◆ **Data for processing**
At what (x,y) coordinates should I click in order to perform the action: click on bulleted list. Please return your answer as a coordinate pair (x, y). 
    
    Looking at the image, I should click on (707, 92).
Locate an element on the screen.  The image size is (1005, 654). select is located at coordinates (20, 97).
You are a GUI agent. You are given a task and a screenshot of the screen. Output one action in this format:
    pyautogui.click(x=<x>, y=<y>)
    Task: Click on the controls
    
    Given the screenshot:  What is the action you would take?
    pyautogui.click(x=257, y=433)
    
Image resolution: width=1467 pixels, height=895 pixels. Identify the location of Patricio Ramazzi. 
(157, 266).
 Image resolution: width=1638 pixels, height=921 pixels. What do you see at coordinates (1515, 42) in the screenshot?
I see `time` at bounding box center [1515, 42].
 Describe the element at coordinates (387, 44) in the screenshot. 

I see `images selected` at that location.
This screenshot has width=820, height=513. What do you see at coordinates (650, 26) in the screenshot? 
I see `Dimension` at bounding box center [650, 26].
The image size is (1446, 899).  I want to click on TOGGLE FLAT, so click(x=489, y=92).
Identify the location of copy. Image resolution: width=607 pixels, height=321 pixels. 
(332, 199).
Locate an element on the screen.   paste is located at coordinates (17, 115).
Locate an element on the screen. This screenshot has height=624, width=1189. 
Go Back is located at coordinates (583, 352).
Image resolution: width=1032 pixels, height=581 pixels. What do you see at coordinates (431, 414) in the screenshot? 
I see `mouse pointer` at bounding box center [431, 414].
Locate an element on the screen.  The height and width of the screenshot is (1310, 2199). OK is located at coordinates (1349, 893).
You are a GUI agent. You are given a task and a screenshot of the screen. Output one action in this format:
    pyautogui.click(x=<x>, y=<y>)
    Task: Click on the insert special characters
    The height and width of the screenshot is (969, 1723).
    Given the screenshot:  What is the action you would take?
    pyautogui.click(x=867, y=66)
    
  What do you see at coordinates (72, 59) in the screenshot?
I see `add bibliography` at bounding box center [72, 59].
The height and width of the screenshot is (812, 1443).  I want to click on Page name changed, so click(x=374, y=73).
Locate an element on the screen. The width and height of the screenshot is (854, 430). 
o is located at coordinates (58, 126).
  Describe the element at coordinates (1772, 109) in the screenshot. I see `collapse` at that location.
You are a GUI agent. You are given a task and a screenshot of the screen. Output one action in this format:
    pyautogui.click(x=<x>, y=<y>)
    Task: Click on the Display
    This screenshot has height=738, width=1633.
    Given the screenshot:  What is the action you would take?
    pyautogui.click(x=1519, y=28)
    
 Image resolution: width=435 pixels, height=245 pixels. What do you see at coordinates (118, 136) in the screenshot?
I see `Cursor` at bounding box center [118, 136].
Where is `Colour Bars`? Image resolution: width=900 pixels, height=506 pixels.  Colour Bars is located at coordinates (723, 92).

◆ **Directive**
Lay out every line of the items above as a two-column Markdown table, with a row number under Row and the line under Line. Leave out the blank lines.

◆ **Problem solution**
| Row | Line |
|---|---|
| 1 | At what (x,y) coordinates should I click in order to perform the action: click on bulleted list. Please return your answer as a coordinate pair (x, y).  |
| 2 |     Looking at the image, I should click on (707, 92). |
| 3 | Locate an element on the screen.  The image size is (1005, 654). select is located at coordinates (20, 97). |
| 4 | You are a GUI agent. You are given a task and a screenshot of the screen. Output one action in this format: |
| 5 |     pyautogui.click(x=<x>, y=<y>) |
| 6 |     Task: Click on the controls |
| 7 |     Given the screenshot:  What is the action you would take? |
| 8 |     pyautogui.click(x=257, y=433) |
| 9 | Image resolution: width=1467 pixels, height=895 pixels. Identify the location of Patricio Ramazzi.  |
| 10 | (157, 266). |
| 11 |  Image resolution: width=1638 pixels, height=921 pixels. What do you see at coordinates (1515, 42) in the screenshot? |
| 12 | I see `time` at bounding box center [1515, 42]. |
| 13 |  Describe the element at coordinates (387, 44) in the screenshot.  |
| 14 | I see `images selected` at that location. |
| 15 | This screenshot has width=820, height=513. What do you see at coordinates (650, 26) in the screenshot?  |
| 16 | I see `Dimension` at bounding box center [650, 26]. |
| 17 | The image size is (1446, 899).  I want to click on TOGGLE FLAT, so click(x=489, y=92). |
| 18 | Identify the location of copy. Image resolution: width=607 pixels, height=321 pixels.  |
| 19 | (332, 199). |
| 20 | Locate an element on the screen.   paste is located at coordinates (17, 115). |
| 21 | Locate an element on the screen. This screenshot has height=624, width=1189.  |
| 22 | Go Back is located at coordinates (583, 352). |
| 23 | Image resolution: width=1032 pixels, height=581 pixels. What do you see at coordinates (431, 414) in the screenshot?  |
| 24 | I see `mouse pointer` at bounding box center [431, 414]. |
| 25 | Locate an element on the screen.  The height and width of the screenshot is (1310, 2199). OK is located at coordinates (1349, 893). |
| 26 | You are a GUI agent. You are given a task and a screenshot of the screen. Output one action in this format: |
| 27 |     pyautogui.click(x=<x>, y=<y>) |
| 28 |     Task: Click on the insert special characters |
| 29 |     The height and width of the screenshot is (969, 1723). |
| 30 |     Given the screenshot:  What is the action you would take? |
| 31 |     pyautogui.click(x=867, y=66) |
| 32 |   What do you see at coordinates (72, 59) in the screenshot? |
| 33 | I see `add bibliography` at bounding box center [72, 59]. |
| 34 | The height and width of the screenshot is (812, 1443).  I want to click on Page name changed, so click(x=374, y=73). |
| 35 | Locate an element on the screen. The width and height of the screenshot is (854, 430).  |
| 36 | o is located at coordinates (58, 126). |
| 37 |   Describe the element at coordinates (1772, 109) in the screenshot. I see `collapse` at that location. |
| 38 | You are a GUI agent. You are given a task and a screenshot of the screen. Output one action in this format: |
| 39 |     pyautogui.click(x=<x>, y=<y>) |
| 40 |     Task: Click on the Display |
| 41 |     This screenshot has height=738, width=1633. |
| 42 |     Given the screenshot:  What is the action you would take? |
| 43 |     pyautogui.click(x=1519, y=28) |
| 44 |  Image resolution: width=435 pixels, height=245 pixels. What do you see at coordinates (118, 136) in the screenshot? |
| 45 | I see `Cursor` at bounding box center [118, 136]. |
| 46 | Where is `Colour Bars`? Image resolution: width=900 pixels, height=506 pixels.  Colour Bars is located at coordinates (723, 92). |